Time went on and we met with a plethora of doctors, nurses and specialists in varying fields of the medical profession all scratching their heads as to why our baby was so ill... Meanwhile, the baby’s blood work was improving, as were her O2 levels, among other things and switching to bottle feedings gave all of us the sense that the worst part was over and we’d be able to take our daughter home soon. Until last week when the genetics team asked to have a family meeting with us. Our little adorable girl has a disease that is incredibly rare and sadly incurable called Niemann-Pick Type C. We have been devastated and emotionally crushed after an already exhausting month and a half in the hospital filled with stresses and issues that we have never encountered nor were prepared to encounter. No one is prepared for this. We have been through a lot and still have a lot more to deal with, but the love and support we receive from friends and family has given us a strength that keeps the hours turning into days, which will become months, and then eventually years.

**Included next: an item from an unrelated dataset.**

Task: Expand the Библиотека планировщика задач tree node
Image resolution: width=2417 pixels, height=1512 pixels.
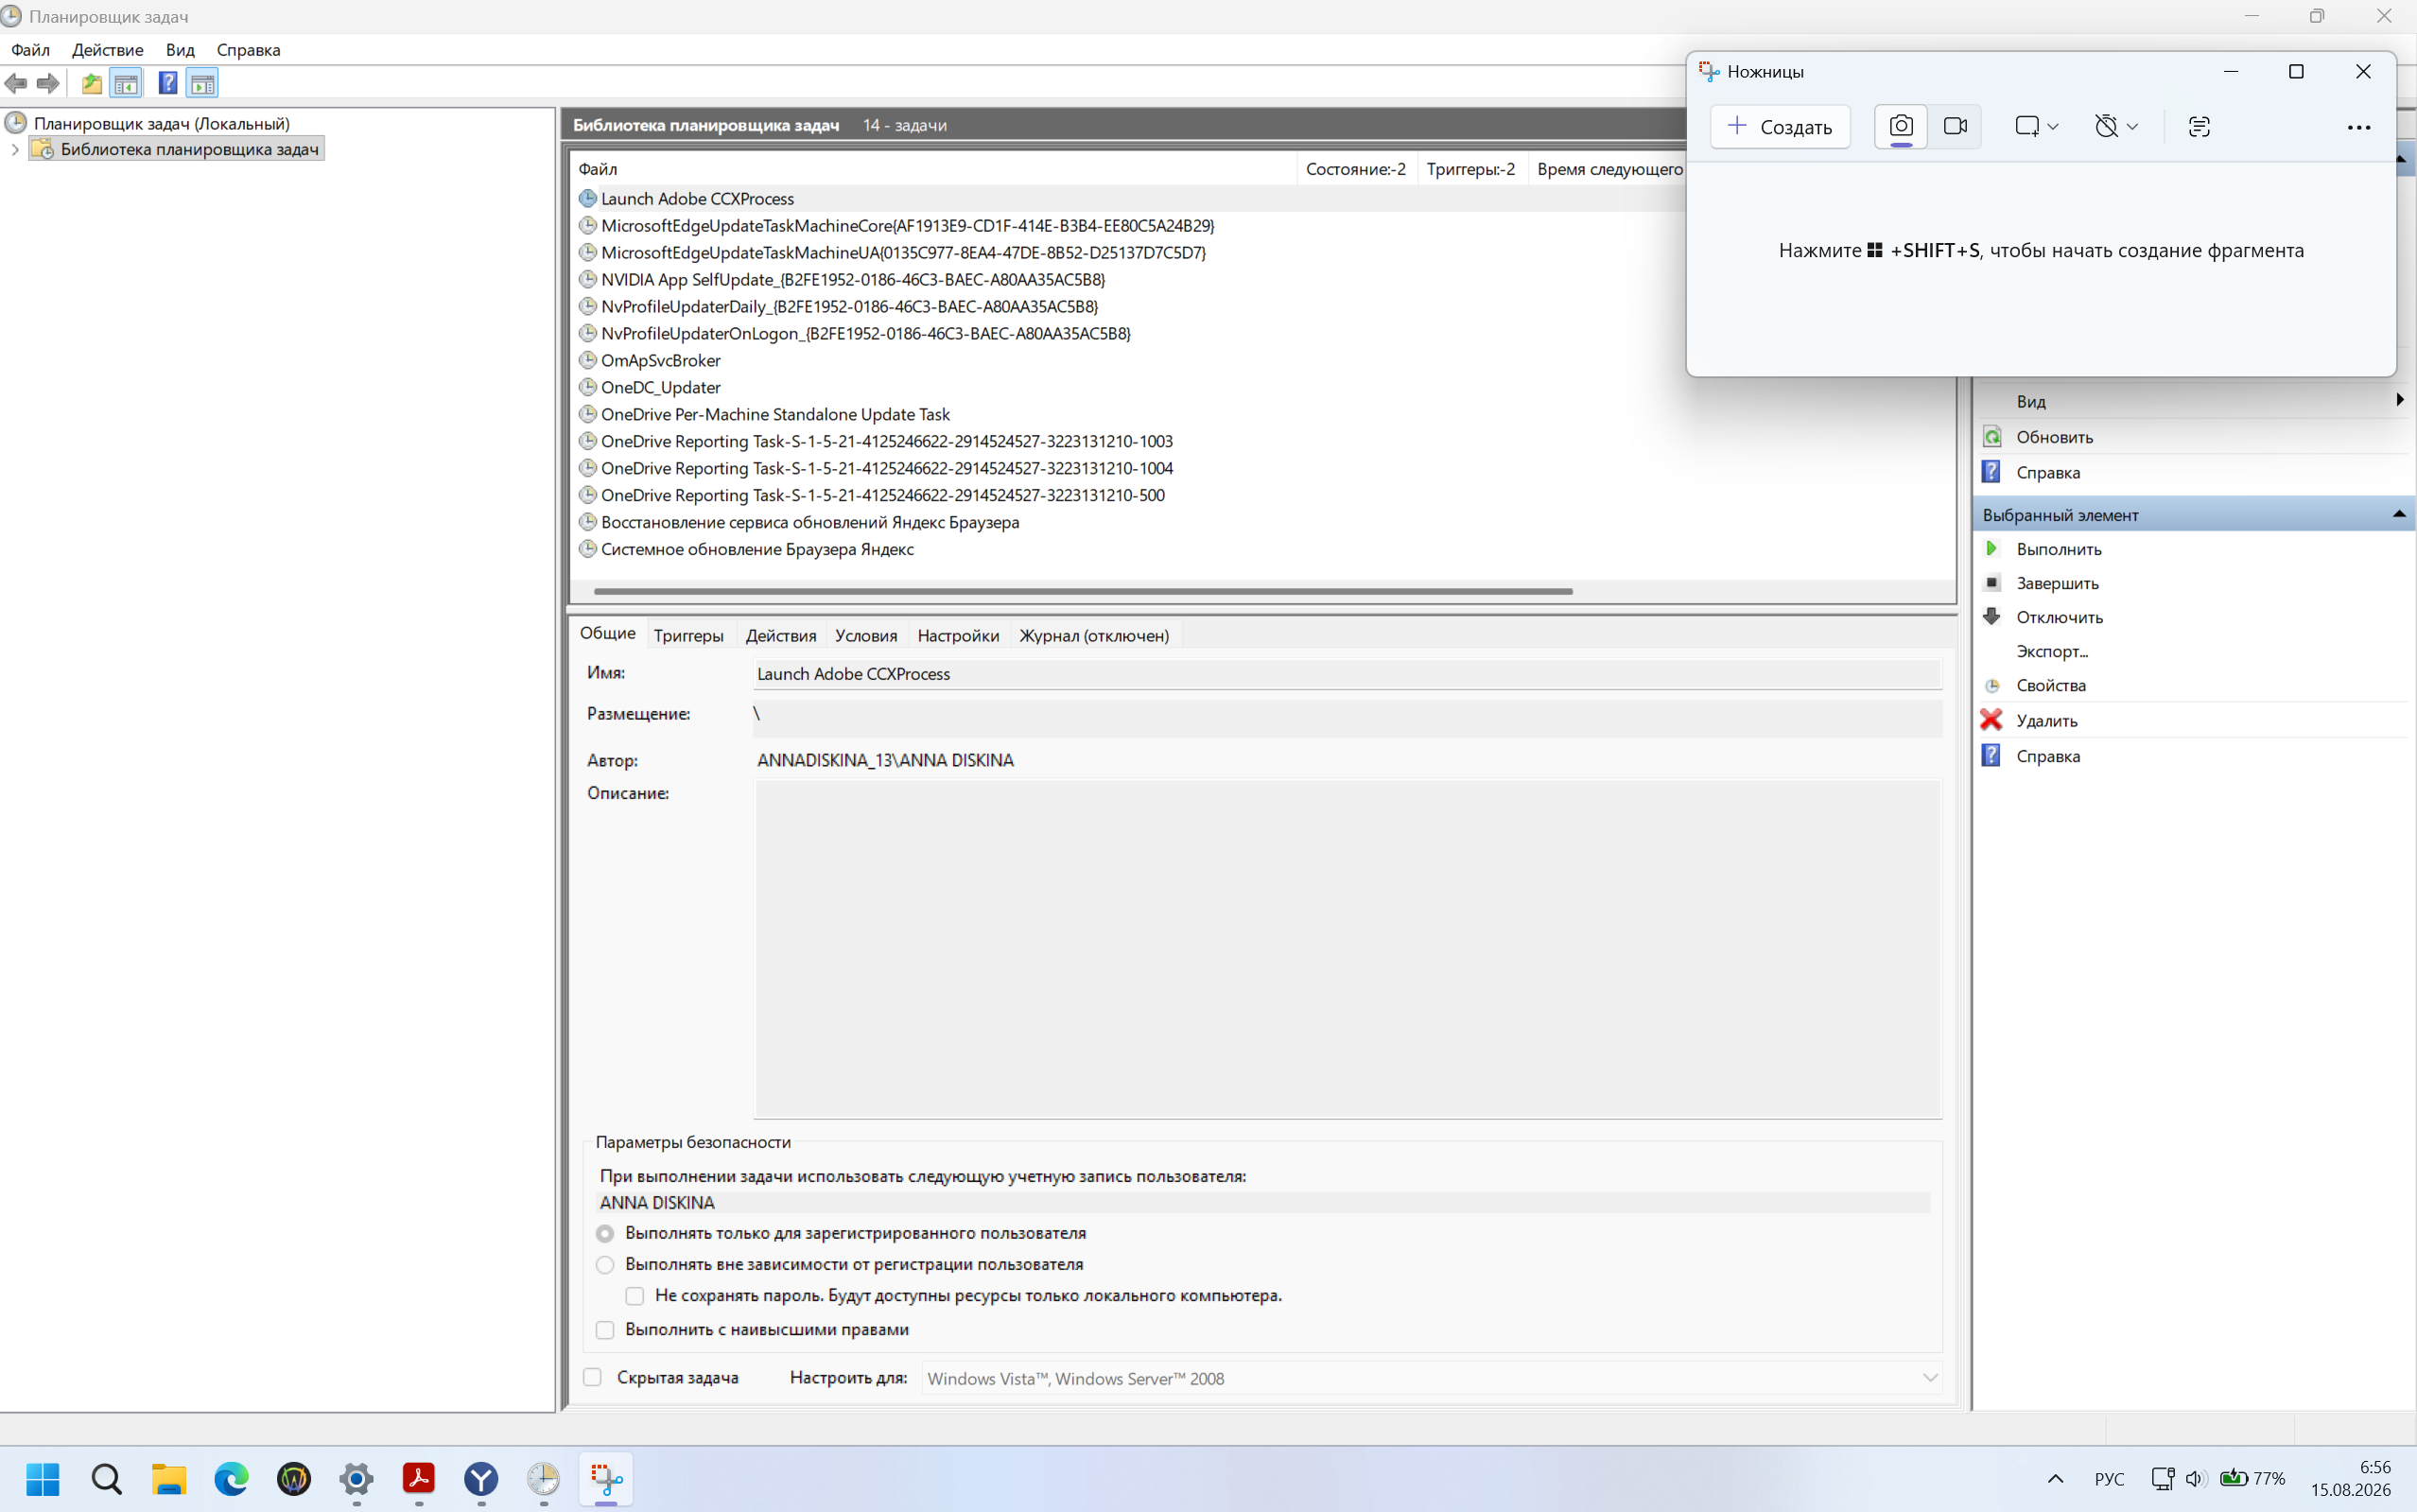Action: [14, 149]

When she was born, the fires of Northern California were reeking havoc on the state and we were all dealing with the disgusting air quality that was blanketing the physical and mental health every where. Tough times were being had by all and the support from loved ones was abundant amongst the smoke. While staring into the tainted air, I was reminded of an article I read about how redwood trees can prosper after the occasional scorch from the heat of a destructive fire. The bark can slowly burn like incense searing the fungus and parasites that can accumulate over time. The core is strong enough to fight through the burn and a new layer of bark is produced, and the soils are replenished with nutrients that encourage positive new growth. I left the smoky air outside the hospital, sat with my wife for several minutes in our room and then said “Sequoia Ember” and we both stared at each other in silence and knew.
We are in the midst of struggling through the painful burn right now, but in time, we hope to thicken our skin and become stronger and more wise to the world. Sequoia’s embers burn bright as she fights for what little life she has left and she’s inspiring us to try to embrace the little amount of time all of us share on the beautiful planet before we too ultimately become the duff at the base of the redwood grove. Cherish every moment.